[TEXT BLOCK]
Rubén Ortiz Torres (born February 27, 1964) is a Mexican photographer, painter, sculptor, film and video producer.

He was the subject of the mid-career survey show Desmothernismo at the Huntington Beach Art Center, a show which toured to the Museo Universitario de Ciencias y Arte in Mexico City. His low-rider/video installation "Alien Toy" was shown as part of the InSite show in San Diego in 1997 then in 1998 at Track 16 in Los Angeles. He co-directed the feature-length experimental documentary Frontierland with Jesse Lerner in 1995.

Ortiz has been a Faculty Member in the Department of Visual Arts at the University of California, San Diego. Ortiz publishes a blog entitled For The Record.

"Customization characterizes the art of Rubén Ortiz Torres in almost all media and offers an alternative avenue for approaching the issues of globalization so central to our current 'New World Order' and the various, sometimes conflicted, responses to this newest form of Euro-American dominance." (Chavoya)

[WRITTEN REQUEST 1] According to the Rubén Ortiz Torres text, who co-directed the documentary Frontierland with him, and in what year?
[WRITTEN REQUEST 2] Go on with the Rubén Ortiz Torres text from its final sentence.
The listing that comes after this point is not needed.

[DATASET EXTRACT]

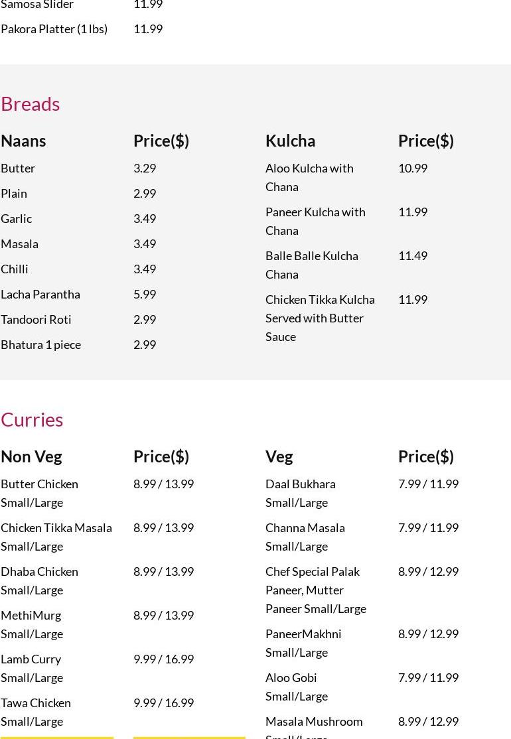The height and width of the screenshot is (739, 511).
Task: Select the Garlic naan item
Action: (x=17, y=218)
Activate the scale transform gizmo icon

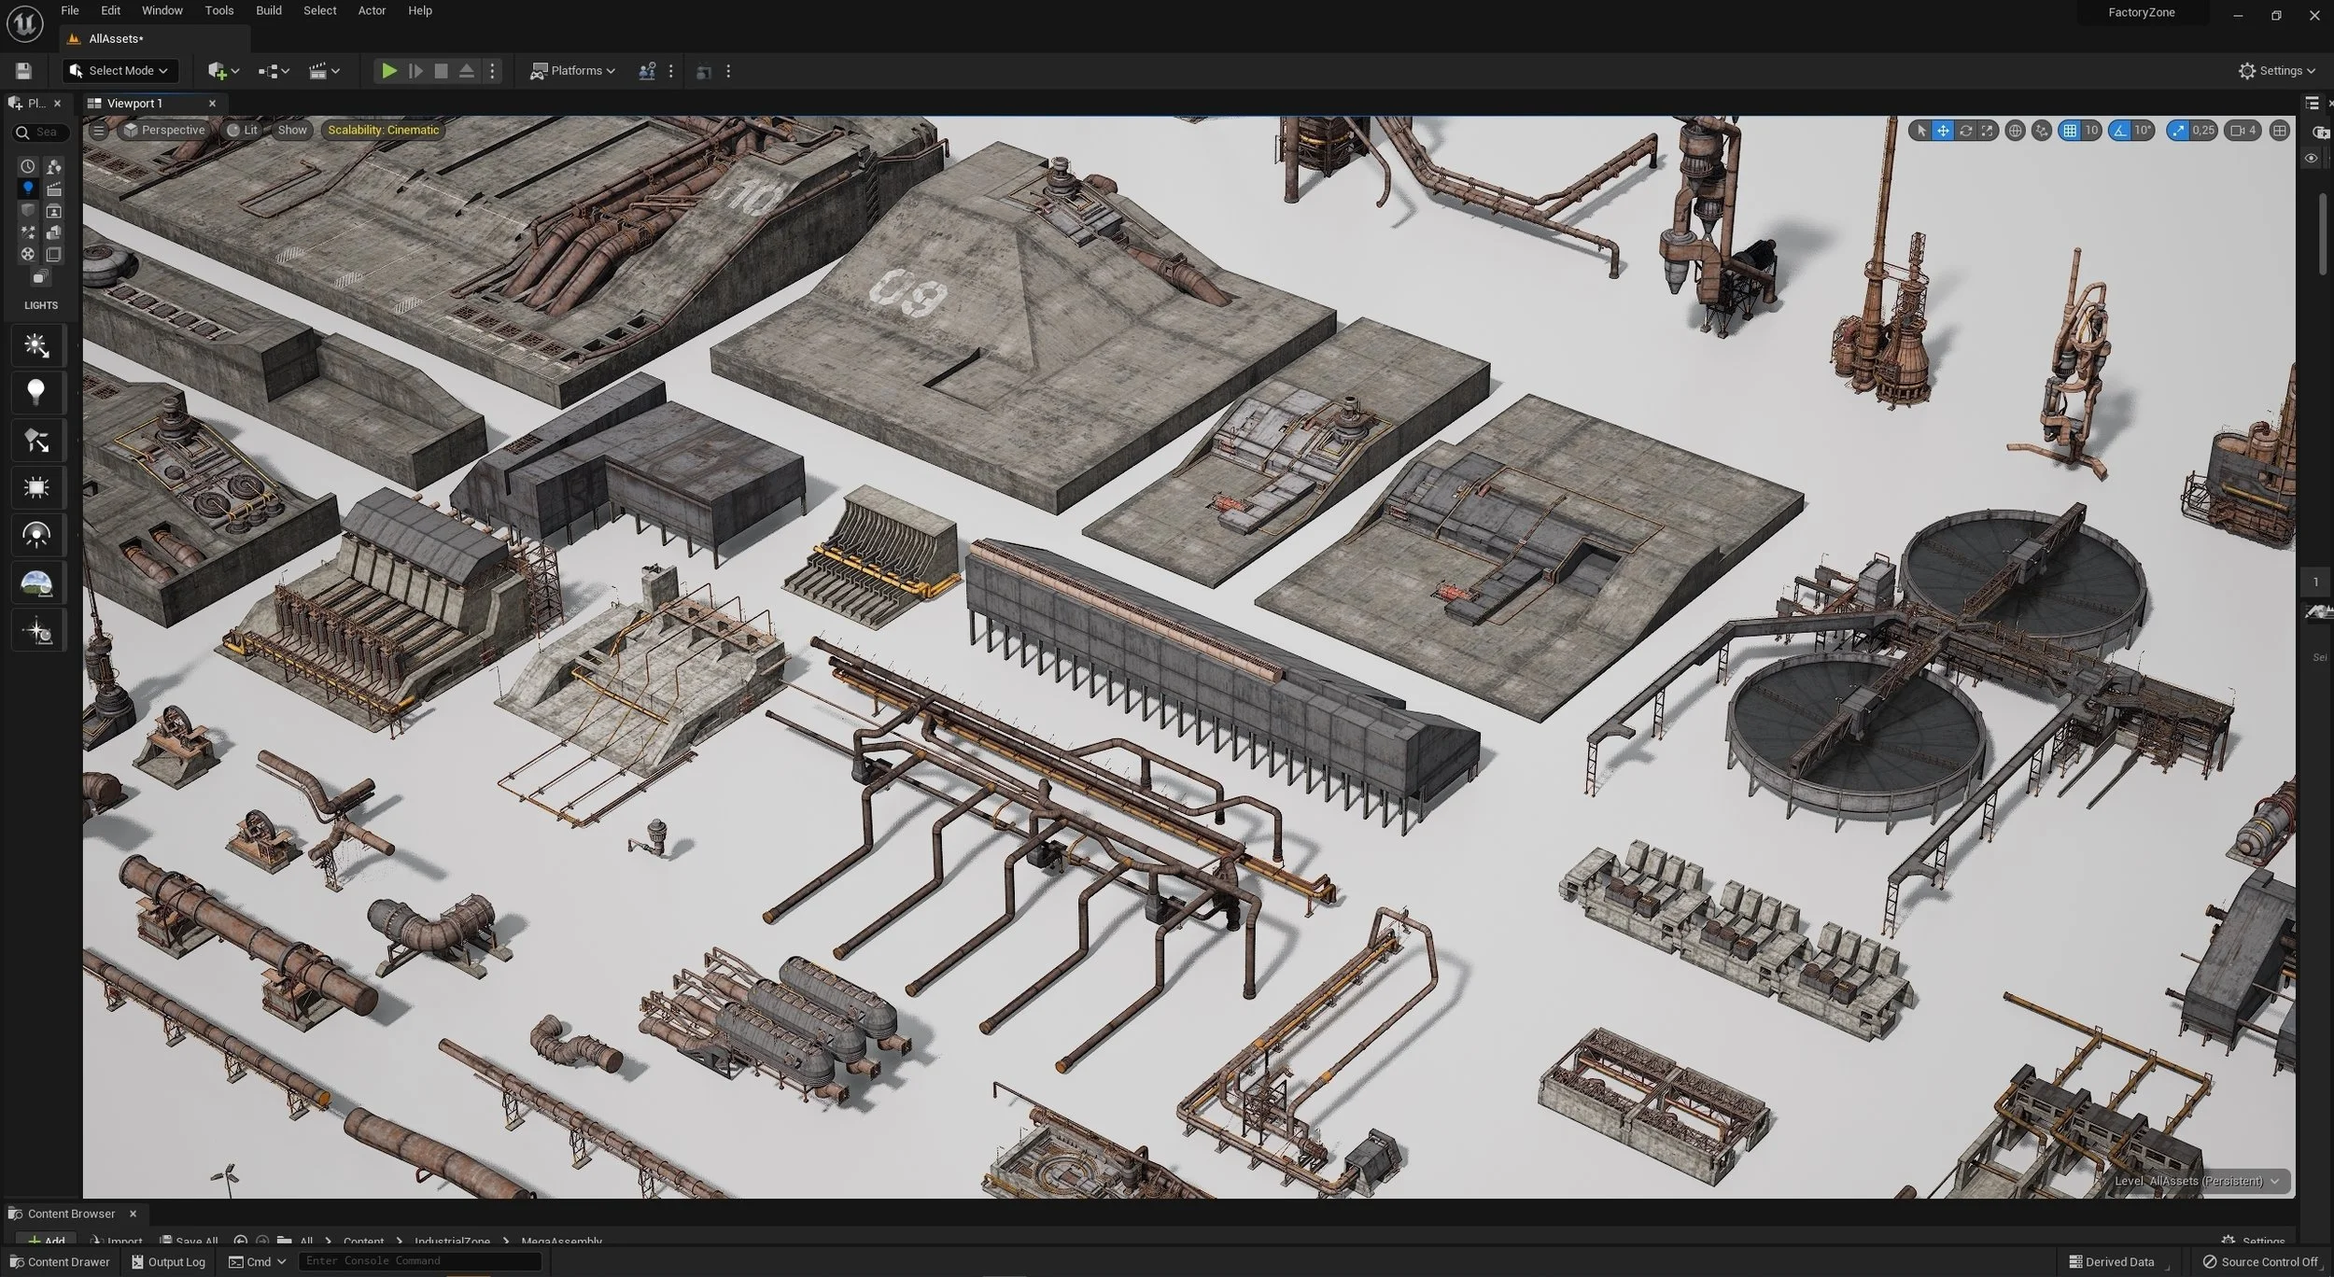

[FINAL RESULT 1] Jesse Lerner, in 1995.

[FINAL RESULT 2]
Ortiz is noted as "one of the first artists in Mexico to position himself with-in Post-Modernisim." (Debroise p296)

Works 
 Alien Toyz(1997/1998)
 Hi n' Lo (2008)

Photographic series  
 MexiPunx
 Portrait of an Artist as a Young Man
 La última cena (The Last Supper)
 Apparitions
 Hall of Mirrors
 American Monarchy
 Raza Cósmica
 Adoration of The Magi
 Naturaleza Life Still Muerta
 The Past is not What it Used to Be
 Apocalipsis Maya

Education 
 1993- Grant, National Council for Culture and Arts, National System for Creators, Mexico City, Mexico.
 1990-1992- Master in Plastic Arts,California Institute of the Arts, Valencia, CA, USA.
 1983-1988- Bachelor in Visual Arts, Escuela de Artes Plásticas, UNAM, Mexico City, Mexico.
 1981- School of Design, Harvard University, Cambridge, MA, USA.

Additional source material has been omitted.